EXERCISE INSTRUCTIONS →
Would you count the lines of the listing that carry the word "mode"? Give only the resulting number.

PROVIDED MATERIAL →

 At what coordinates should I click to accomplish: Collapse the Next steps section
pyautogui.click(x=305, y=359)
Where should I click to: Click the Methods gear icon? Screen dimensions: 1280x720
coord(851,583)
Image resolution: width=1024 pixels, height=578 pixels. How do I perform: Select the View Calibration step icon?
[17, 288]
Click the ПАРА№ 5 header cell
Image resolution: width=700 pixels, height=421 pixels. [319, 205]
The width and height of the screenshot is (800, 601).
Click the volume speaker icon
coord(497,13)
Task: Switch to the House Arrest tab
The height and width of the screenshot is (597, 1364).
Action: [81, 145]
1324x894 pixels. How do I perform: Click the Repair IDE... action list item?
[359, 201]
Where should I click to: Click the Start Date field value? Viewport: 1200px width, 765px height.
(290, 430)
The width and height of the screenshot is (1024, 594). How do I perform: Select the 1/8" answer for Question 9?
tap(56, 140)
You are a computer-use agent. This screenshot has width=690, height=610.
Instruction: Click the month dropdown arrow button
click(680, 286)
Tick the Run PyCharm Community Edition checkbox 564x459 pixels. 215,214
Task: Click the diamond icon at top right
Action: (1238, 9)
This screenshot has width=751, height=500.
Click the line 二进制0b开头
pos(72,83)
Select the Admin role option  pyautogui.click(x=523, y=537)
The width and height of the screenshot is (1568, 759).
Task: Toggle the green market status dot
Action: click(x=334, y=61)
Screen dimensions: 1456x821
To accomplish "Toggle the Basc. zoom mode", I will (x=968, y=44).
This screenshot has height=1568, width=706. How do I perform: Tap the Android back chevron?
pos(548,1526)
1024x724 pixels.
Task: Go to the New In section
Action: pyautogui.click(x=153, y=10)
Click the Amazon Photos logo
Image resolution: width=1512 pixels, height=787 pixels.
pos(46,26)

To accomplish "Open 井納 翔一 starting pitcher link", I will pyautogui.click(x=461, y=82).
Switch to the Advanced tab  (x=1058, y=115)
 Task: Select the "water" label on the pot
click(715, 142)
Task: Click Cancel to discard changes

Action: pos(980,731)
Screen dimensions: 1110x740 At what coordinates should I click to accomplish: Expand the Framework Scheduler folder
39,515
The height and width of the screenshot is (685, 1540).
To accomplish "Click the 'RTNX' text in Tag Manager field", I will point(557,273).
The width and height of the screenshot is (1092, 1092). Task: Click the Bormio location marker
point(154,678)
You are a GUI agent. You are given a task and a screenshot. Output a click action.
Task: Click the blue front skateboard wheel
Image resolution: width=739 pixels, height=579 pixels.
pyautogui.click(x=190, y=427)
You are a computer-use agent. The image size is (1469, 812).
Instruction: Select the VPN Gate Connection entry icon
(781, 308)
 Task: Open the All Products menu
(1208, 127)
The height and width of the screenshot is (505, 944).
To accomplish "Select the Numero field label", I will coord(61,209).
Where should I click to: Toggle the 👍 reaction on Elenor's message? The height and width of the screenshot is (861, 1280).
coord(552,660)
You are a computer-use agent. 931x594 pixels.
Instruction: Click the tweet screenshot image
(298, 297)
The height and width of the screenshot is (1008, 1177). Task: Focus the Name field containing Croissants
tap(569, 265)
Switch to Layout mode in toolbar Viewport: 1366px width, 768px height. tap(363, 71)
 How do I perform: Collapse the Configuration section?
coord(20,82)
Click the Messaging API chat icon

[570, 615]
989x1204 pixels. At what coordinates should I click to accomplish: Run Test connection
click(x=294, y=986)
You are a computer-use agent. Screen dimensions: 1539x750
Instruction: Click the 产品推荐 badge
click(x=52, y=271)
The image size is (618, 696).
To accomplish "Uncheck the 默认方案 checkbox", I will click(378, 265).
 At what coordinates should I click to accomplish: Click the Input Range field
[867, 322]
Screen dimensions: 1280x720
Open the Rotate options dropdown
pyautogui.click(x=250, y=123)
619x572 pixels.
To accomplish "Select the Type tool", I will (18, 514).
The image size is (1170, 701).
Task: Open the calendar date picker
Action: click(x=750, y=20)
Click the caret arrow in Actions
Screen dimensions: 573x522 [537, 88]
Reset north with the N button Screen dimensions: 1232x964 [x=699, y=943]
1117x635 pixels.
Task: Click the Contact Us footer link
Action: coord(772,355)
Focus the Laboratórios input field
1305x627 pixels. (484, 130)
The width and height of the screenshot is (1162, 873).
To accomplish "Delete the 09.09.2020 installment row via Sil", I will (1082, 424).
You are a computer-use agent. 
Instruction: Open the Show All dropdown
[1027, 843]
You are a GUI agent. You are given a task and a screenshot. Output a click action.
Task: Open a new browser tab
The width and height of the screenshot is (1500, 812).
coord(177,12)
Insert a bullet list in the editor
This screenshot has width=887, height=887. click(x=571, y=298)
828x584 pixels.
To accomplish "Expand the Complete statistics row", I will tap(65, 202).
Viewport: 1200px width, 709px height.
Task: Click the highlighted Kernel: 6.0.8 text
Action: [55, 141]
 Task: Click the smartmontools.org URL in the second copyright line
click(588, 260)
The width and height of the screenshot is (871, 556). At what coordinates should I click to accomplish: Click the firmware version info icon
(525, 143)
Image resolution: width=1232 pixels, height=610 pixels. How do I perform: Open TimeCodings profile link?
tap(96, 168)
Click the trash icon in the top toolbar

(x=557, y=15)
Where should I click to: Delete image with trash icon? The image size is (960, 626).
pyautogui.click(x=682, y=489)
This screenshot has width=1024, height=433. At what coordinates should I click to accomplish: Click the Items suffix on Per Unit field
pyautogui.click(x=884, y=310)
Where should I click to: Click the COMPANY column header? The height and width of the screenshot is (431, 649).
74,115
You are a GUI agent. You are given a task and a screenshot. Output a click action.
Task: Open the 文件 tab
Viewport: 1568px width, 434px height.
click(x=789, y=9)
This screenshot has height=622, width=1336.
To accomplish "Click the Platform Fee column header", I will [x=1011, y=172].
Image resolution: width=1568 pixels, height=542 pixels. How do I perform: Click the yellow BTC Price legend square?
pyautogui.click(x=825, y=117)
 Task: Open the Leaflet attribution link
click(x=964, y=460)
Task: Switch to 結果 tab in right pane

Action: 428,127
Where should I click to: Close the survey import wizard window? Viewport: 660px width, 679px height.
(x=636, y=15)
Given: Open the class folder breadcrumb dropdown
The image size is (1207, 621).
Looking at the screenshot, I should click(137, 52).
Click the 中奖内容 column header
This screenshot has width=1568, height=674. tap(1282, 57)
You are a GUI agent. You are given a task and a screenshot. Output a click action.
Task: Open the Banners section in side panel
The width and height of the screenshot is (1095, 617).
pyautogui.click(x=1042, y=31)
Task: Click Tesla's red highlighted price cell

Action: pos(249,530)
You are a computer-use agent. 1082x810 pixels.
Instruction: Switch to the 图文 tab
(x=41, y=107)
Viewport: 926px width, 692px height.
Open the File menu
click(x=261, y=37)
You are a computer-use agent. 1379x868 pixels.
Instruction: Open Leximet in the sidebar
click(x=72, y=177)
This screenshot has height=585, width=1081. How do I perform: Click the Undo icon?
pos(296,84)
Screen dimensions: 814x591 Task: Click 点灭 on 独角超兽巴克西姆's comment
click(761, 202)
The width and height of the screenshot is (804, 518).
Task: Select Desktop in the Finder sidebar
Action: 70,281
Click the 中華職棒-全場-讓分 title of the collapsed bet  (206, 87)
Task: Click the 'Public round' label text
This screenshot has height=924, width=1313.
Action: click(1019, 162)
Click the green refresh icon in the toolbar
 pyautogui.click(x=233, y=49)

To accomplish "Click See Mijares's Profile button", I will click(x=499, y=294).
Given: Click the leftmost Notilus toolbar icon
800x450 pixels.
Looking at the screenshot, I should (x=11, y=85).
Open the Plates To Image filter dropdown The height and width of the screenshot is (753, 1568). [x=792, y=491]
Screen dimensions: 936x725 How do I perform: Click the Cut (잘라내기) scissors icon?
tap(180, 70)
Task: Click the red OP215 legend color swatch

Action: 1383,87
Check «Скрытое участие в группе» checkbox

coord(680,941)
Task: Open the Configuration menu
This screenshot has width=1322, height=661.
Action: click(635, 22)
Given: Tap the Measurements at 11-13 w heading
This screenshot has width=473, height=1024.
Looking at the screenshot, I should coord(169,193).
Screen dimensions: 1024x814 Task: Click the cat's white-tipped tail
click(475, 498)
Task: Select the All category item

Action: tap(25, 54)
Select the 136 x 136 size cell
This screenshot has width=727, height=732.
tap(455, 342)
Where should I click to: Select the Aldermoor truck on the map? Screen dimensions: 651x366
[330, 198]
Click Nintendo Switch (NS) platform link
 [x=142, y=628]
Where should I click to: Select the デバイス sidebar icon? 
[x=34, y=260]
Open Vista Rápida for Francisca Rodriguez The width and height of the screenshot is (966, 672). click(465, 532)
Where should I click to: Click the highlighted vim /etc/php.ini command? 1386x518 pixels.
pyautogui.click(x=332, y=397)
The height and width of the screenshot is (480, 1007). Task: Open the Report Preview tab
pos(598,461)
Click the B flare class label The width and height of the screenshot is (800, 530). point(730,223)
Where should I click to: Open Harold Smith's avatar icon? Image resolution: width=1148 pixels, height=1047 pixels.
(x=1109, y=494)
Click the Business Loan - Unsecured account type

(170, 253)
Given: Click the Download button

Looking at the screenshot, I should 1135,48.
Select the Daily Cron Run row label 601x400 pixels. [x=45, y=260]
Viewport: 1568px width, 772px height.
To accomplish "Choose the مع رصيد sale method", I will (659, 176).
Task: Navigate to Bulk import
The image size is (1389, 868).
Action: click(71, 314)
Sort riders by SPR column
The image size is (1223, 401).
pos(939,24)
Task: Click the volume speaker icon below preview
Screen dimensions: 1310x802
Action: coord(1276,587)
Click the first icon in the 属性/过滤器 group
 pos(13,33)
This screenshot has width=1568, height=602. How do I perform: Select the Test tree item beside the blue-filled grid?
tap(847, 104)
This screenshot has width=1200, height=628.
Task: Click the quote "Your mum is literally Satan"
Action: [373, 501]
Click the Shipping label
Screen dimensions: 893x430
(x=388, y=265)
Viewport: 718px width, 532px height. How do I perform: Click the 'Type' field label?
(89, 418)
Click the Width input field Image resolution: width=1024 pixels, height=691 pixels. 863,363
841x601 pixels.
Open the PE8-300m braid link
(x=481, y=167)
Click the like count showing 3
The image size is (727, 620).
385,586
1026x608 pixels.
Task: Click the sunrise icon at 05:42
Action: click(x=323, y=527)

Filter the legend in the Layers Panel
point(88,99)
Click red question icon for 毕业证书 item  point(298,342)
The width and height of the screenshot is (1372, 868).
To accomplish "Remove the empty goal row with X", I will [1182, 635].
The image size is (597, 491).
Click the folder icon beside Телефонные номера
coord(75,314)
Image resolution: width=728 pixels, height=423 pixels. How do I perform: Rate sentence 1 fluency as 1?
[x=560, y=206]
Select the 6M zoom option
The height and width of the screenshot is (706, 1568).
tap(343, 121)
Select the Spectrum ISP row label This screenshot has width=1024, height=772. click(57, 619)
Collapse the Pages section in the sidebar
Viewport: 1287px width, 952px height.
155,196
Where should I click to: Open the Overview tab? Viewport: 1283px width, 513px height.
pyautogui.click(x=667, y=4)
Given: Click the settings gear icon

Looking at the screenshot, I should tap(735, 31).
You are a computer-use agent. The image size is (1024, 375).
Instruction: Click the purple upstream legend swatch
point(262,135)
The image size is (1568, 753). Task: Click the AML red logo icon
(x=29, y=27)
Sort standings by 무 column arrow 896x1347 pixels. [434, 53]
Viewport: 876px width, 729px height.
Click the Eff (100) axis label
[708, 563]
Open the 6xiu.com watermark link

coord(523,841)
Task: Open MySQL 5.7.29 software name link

EXERCISE OUTPUT →
2